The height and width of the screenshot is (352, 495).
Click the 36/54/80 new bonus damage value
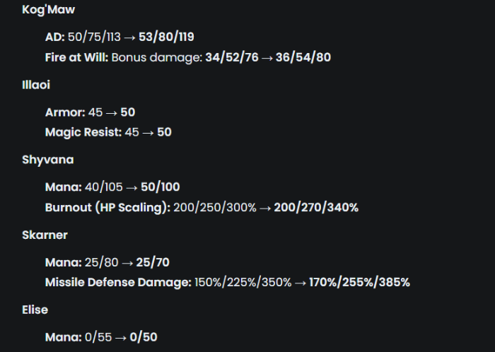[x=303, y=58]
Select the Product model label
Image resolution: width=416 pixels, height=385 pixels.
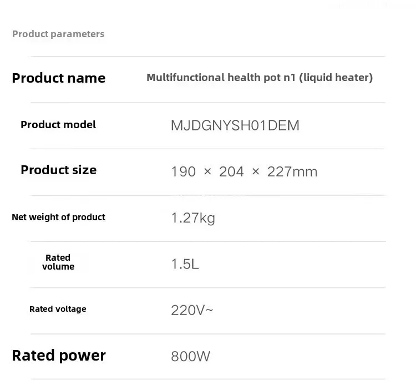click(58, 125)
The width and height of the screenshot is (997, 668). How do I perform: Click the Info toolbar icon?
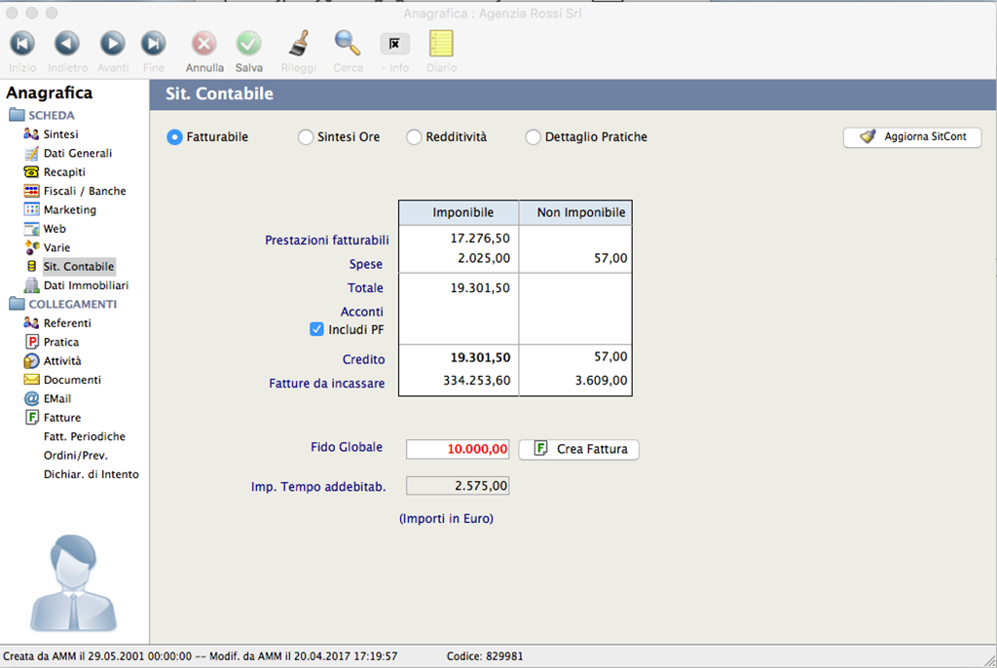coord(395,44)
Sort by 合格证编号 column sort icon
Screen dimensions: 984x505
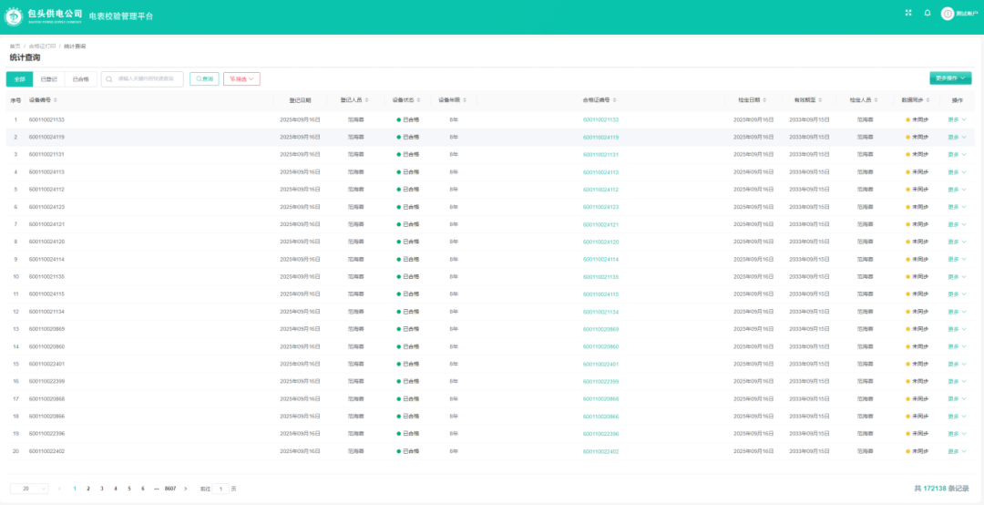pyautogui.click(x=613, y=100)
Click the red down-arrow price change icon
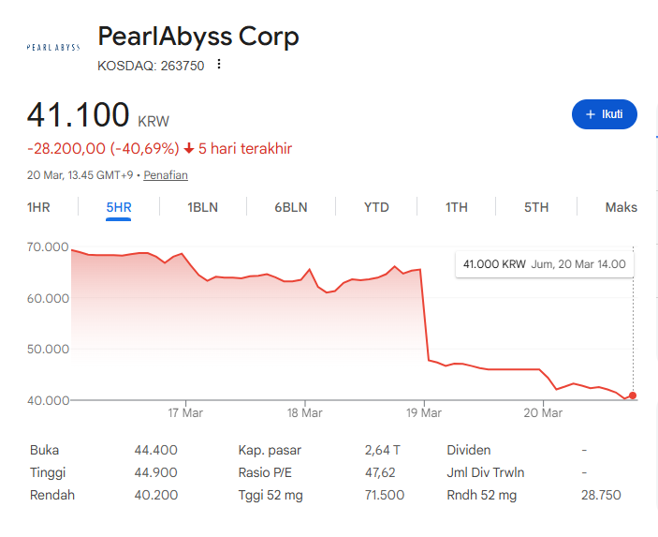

◆ ◆ ◆

# To do:
Exact copy, no pictures: please print every record above as written.

# Written response:
The height and width of the screenshot is (352, 495).
Click the 36/54/80 new bonus damage value
[x=303, y=58]
Select the Product model label
Image resolution: width=416 pixels, height=385 pixels.
click(58, 125)
The width and height of the screenshot is (997, 668). How do I perform: Click the Info toolbar icon?
coord(395,44)
Sort by 合格证编号 column sort icon
Screen dimensions: 984x505
pyautogui.click(x=613, y=100)
Click the red down-arrow price change icon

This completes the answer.